In Egyptian mythology, Thoth was the deity of scribes.

Thoth thought to be one of the most important said to be born from the skull of Seth also said to be born from the heart of Ra.

He was considered the heart and tongue of Ra. He was also the one who translated Ra’s will into speech.

Thoth played very important roles in Egyptian myths.

He was said to have resurrected Osiris after he was slain by Seth and also later resurrected his son, Horus. He was also credited for creating 365 days instead of 360.

One myth explains how Ra bans Nut from having children on any day of the year. Thoth then goes to the moon god, Khonsu, and gambles five days out of him, therefore giving five days (the demon days) when Nut can have children.

He also was sometimes said to take the place of the Primeval Goose and be the creator of the world and all other gods.

Thoth was originally a moon god.

The moon not only provides light at night, allowing time to still be measured without the sun, but its phases and prominence gave it a significant importance in early astrology/astronomy.

The cycles of the moon also organized much of Egyptian society’s rituals and events, both civil and religious. Consequently, he gradually became seen as a god of wisdom, magic, and the measurement and regulation of events and of time.

He was thus said to be the secretary and counselor of the sun god Ra, and with Ma’at (truth/order) stood next to Ra on the nightly voyage across the sky.

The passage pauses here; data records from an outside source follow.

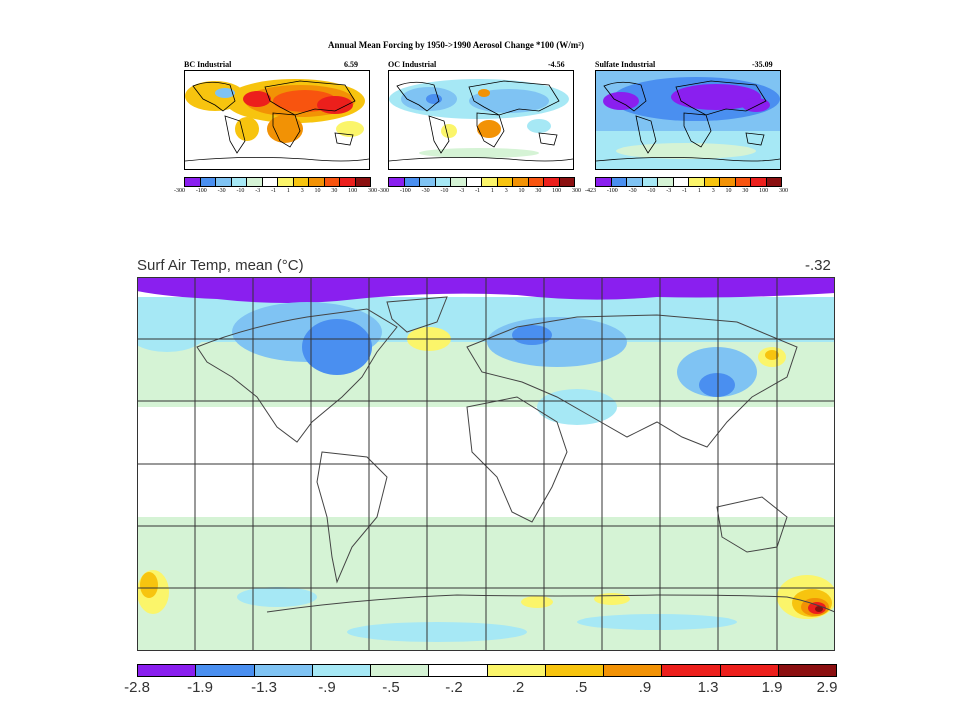  Describe the element at coordinates (688, 182) in the screenshot. I see `sulfate-color-scale` at that location.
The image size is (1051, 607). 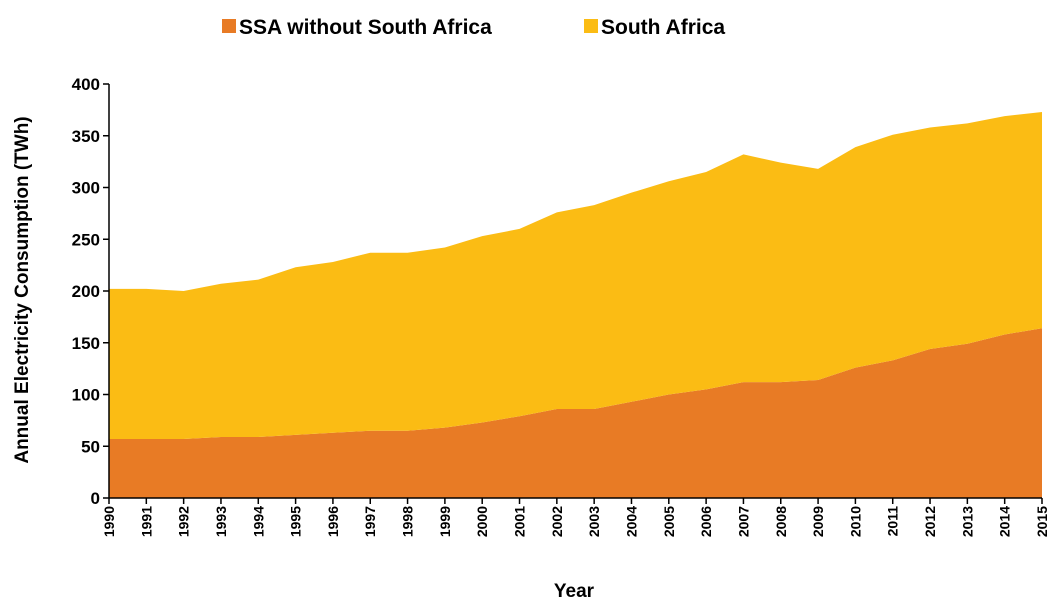 I want to click on x-tick-label: 2010, so click(x=855, y=522).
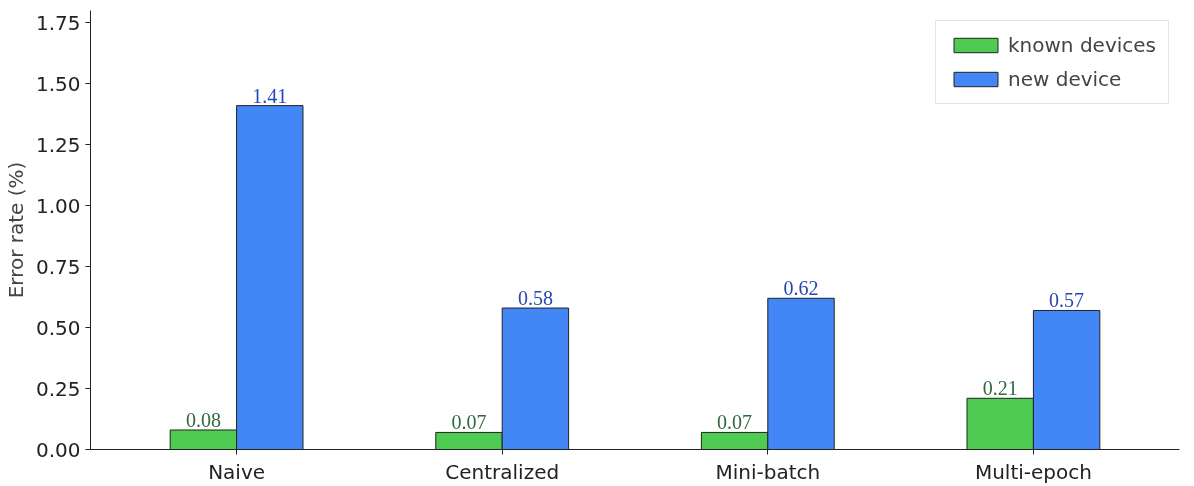 The image size is (1194, 486). I want to click on legend-label: known devices, so click(1082, 45).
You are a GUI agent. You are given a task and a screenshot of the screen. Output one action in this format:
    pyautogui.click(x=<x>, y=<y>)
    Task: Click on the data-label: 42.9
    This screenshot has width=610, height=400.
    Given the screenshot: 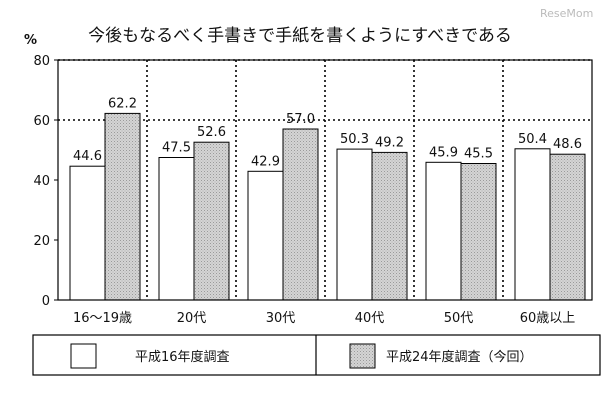 What is the action you would take?
    pyautogui.click(x=266, y=162)
    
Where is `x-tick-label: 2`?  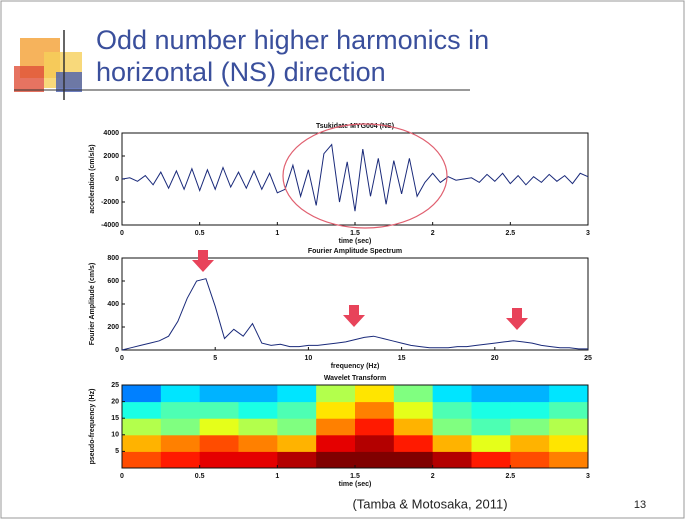
x-tick-label: 2 is located at coordinates (433, 234).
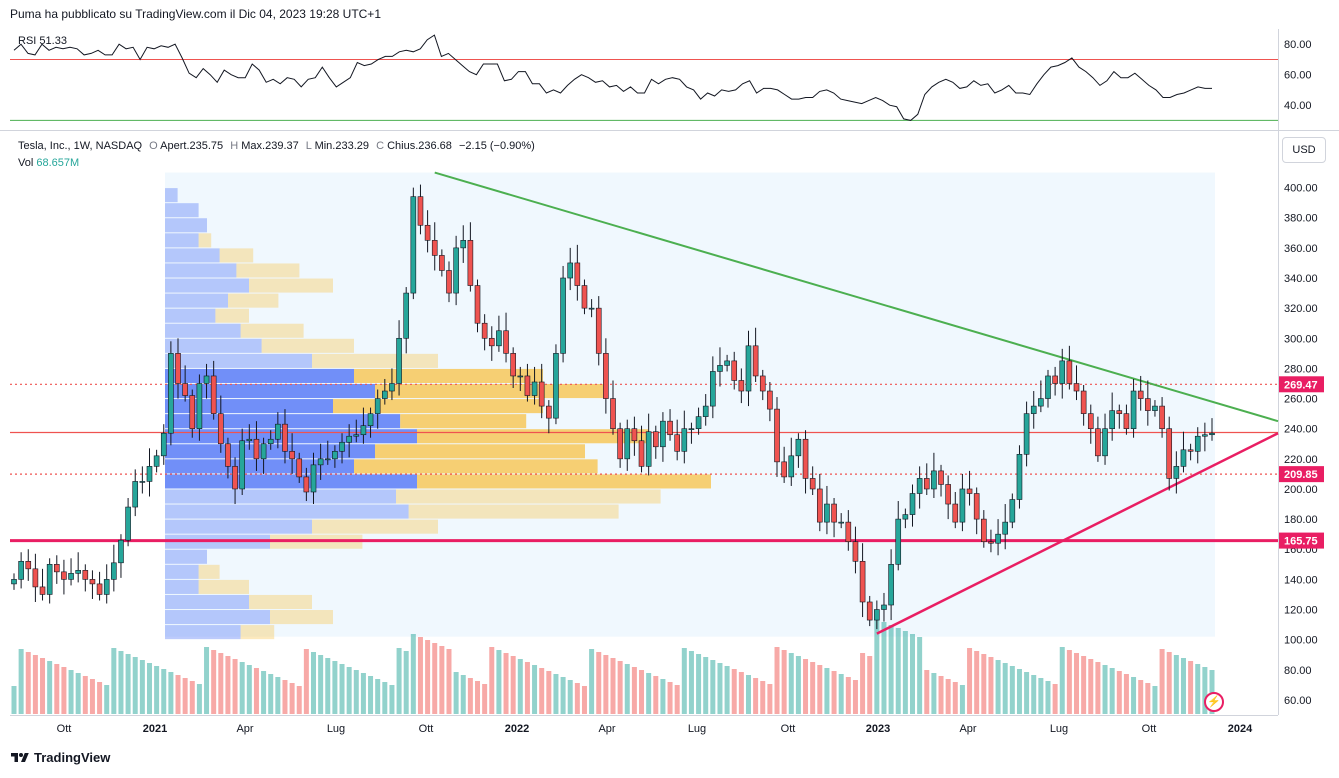 The height and width of the screenshot is (778, 1339). I want to click on tradingview-logo-icon, so click(20, 757).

Thoth became credited by the ancient Egyptians as the inventor of writing (hieroglyphs) and was also considered to have been the scribe of the underworld.

For this reason, Thoth was universally worshipped by ancient Egyptian scribes. Many scribes had a painting or a picture of Thoth in their “office“. Likewise, one of the symbols for scribes was that of the ibis.

Family

Thoth had one direct relation to Ma’at that people know of, although some myths say he was the son of Ra.

His feminine counterpart was a goddess named Seshat. She was also sometimes credited to be the inventor of hieroglyphs, while Thoth taught them. She was also said to be Thoth’s wife or daughter.

Relationship to Ma’at

Ma’at also played a big role next to Thoth. He was there at the weighing of the heart, noting, while Ma’at weighed the heart.

They both stood on either side of Ra’s boat and also he was sometimes said to be Ma’at’s husband. Ma’at was the goddess of law, order, truth, and justice.

Physical Description

Thoth was a unique god. He is said to have two forms: an Ibis-headed human and a squatting dog-headed baboon. He held a stylus and a pallet, and sometimes the symbol of life called the Ankh.

Titles and Roles

He had many titles and a lot of roles. He was often called “Three times Great, Great”. He was a mediator, messenger, scribe, and teacher.

Some of his titles included; ‘Scribe of Ma’at in the company of the gods’ ‘Lord of Ma’at’ ‘Lord of divine words’ ‘Judge of the two combatant gods’ ‘Three times great’ or ‘Thrice Great’.

These numerous titles show that Thoth had a very significant importance to ancient Egyptian mythology. He had his high point of worship in the Old Kingdom.

Hermes and the Greeks

When the Greeks conquered Egypt, they related Thoth with Hermes, their messenger god. Thoth’s center city was Khemenu, (where he has his chief temple) which the Greeks renamed to Hermopolis; the city of Hermes.

Today, ancient temples and ruins worshiping Thoth are there and what used to be Khemenu is now el-Eshmunein.

Shrines

The main shrine of Thoth was at Khemennu. It was there that he was the head of the local company of deities.

He also had shrines in Abydos, Hesert, Urit, Per-Ab, Rekhui, Ta-ur, Sep, Hat, Pselket, Talmsis, Antcha-Mutet, Bah, Amen-heri-ab, and Ta-kens.

Worship

He was mostly prayed in the early dynasty. He was also prayed through the five days of celebration. They would sing hymns and chant spells for Thoth.

There were many celebrations like “The feast of Thoth” in the year. He was a major god for the early dynasty.